#### What the task asks
Leave the images out. Give every line below again, precisely.

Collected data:
——
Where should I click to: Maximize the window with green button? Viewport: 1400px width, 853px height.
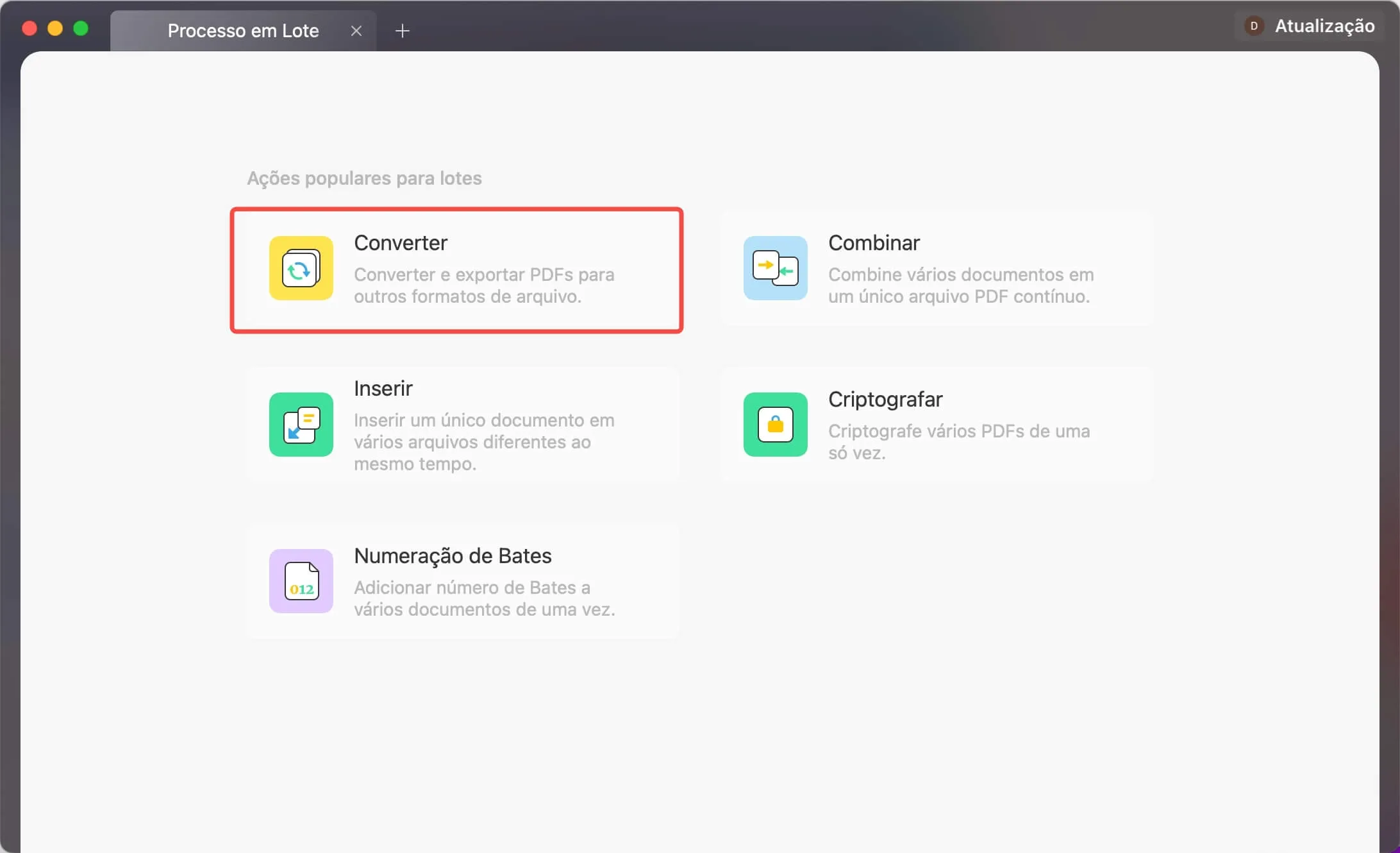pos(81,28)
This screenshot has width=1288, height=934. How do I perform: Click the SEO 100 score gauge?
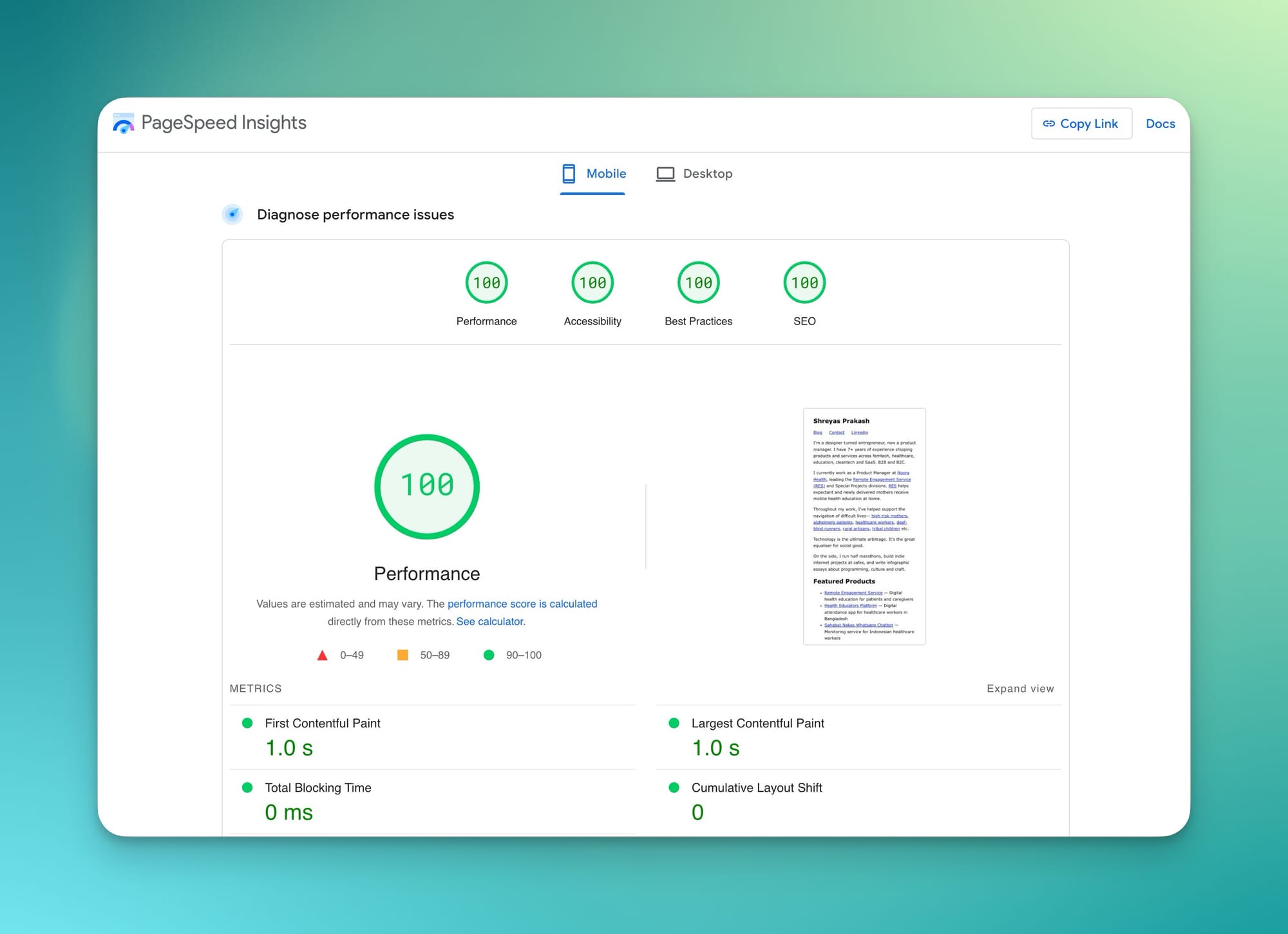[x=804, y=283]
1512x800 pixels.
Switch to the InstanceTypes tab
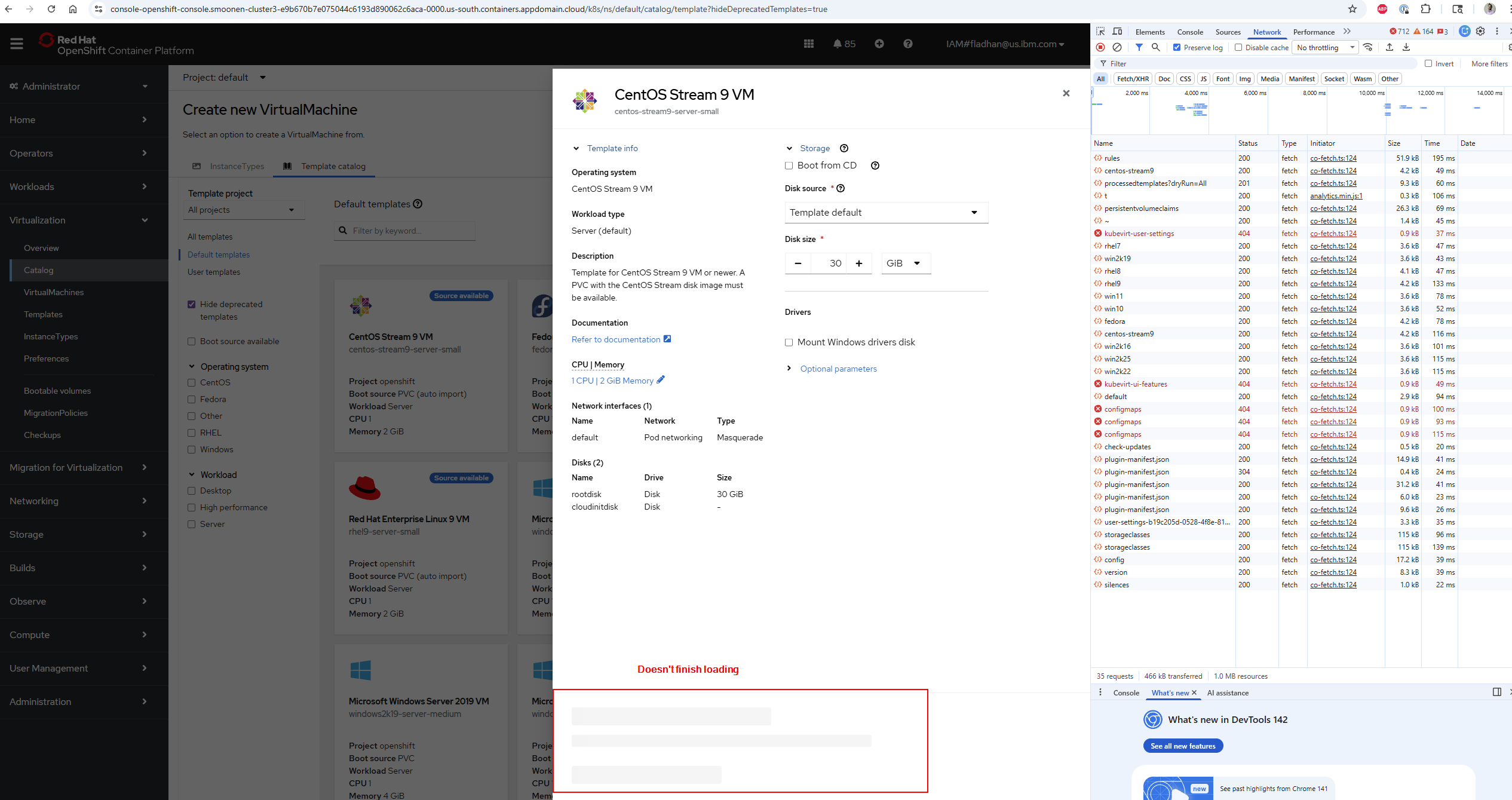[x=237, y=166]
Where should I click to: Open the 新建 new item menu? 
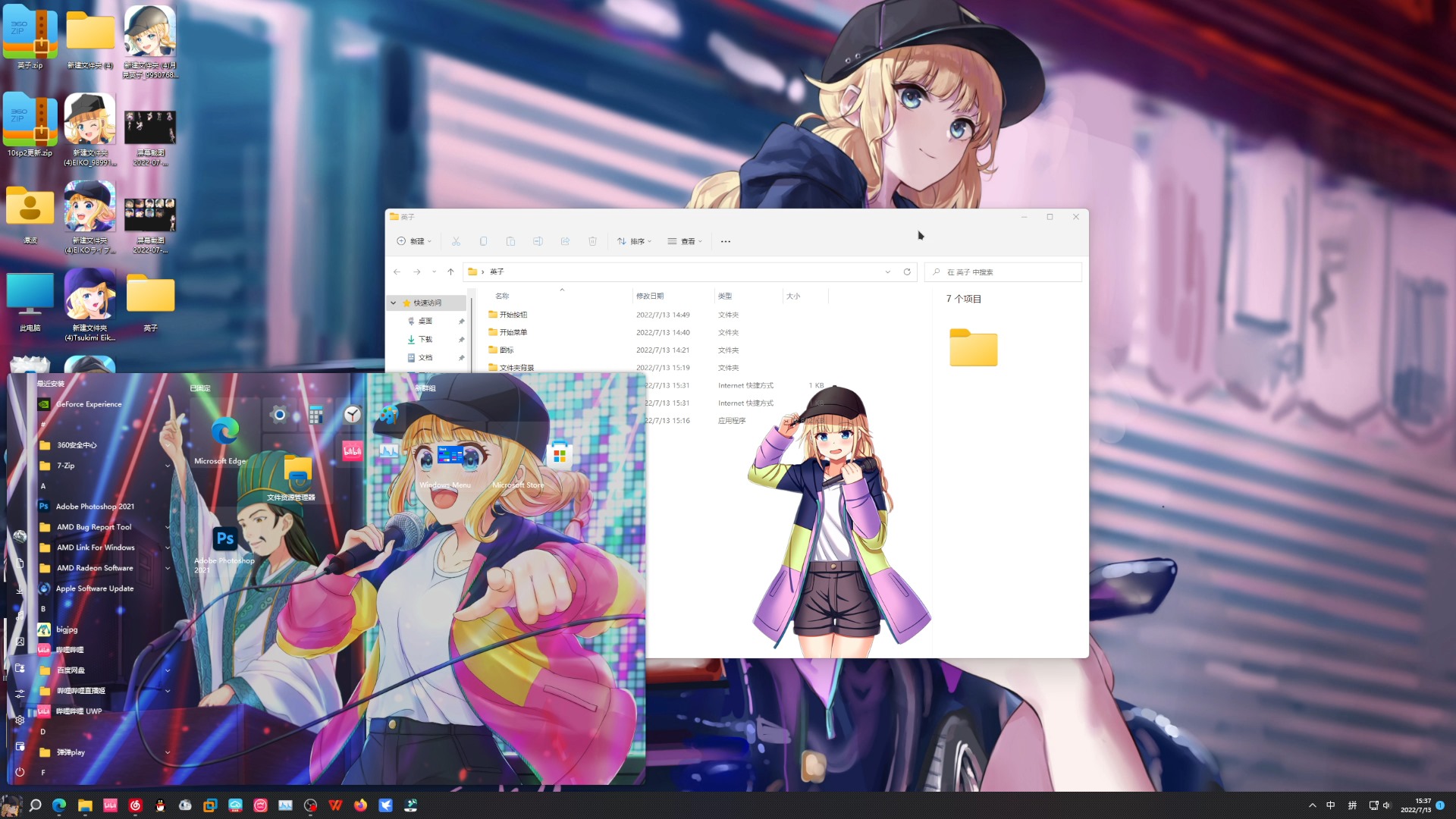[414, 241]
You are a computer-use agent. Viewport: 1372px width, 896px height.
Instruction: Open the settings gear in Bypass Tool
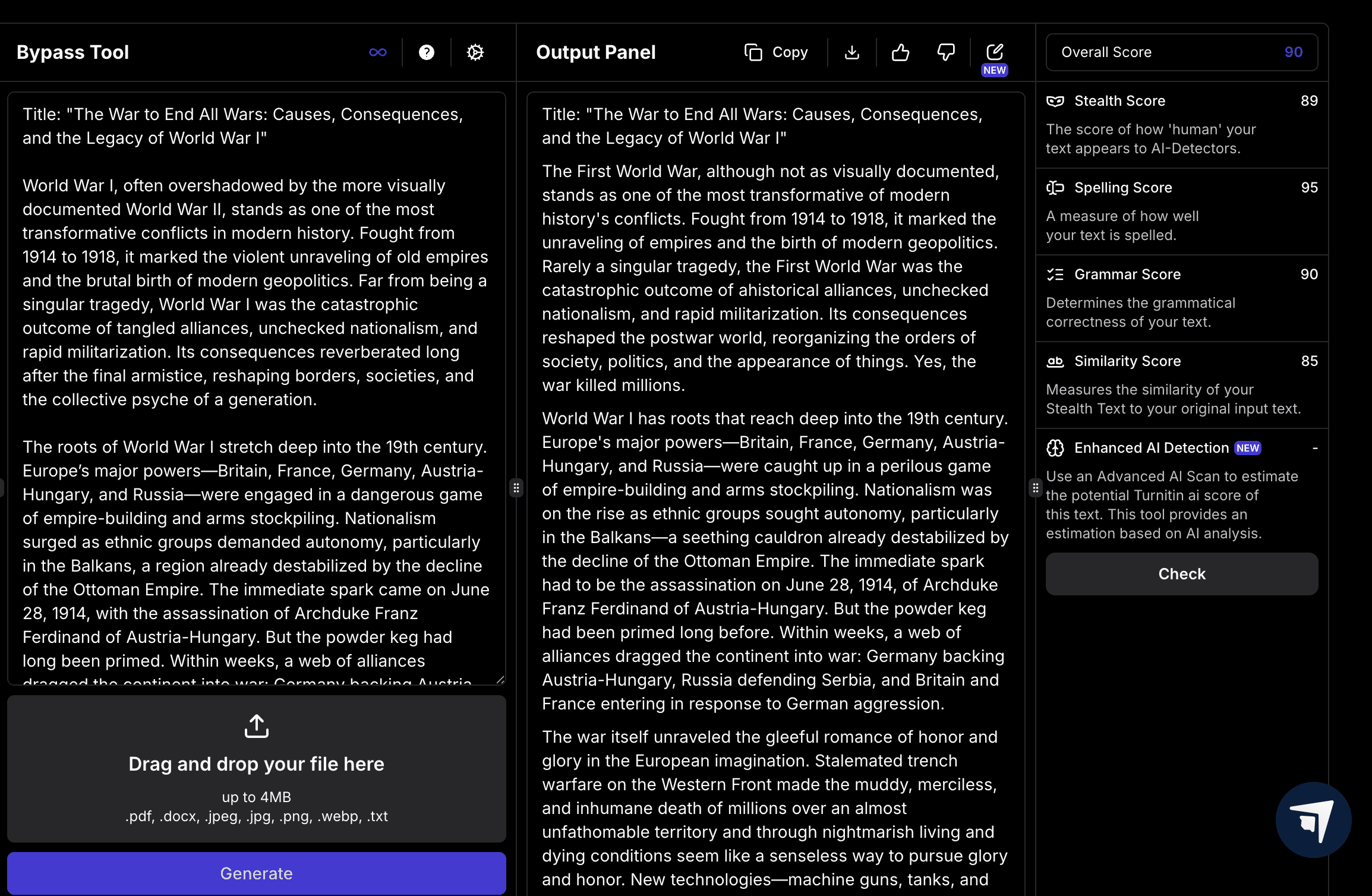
——
#### Your response
Where should I click to: Maximize the window with green button? Viewport: 1400px width, 853px height.
pos(81,28)
This screenshot has width=1288, height=934. How do I perform: Click the SEO 100 score gauge?
[x=804, y=283]
1512x800 pixels.
Switch to the InstanceTypes tab
[x=237, y=166]
Where should I click to: Open the 新建 new item menu? 
[414, 241]
You are a computer-use agent. Viewport: 1372px width, 896px height.
Instruction: Open the settings gear in Bypass Tool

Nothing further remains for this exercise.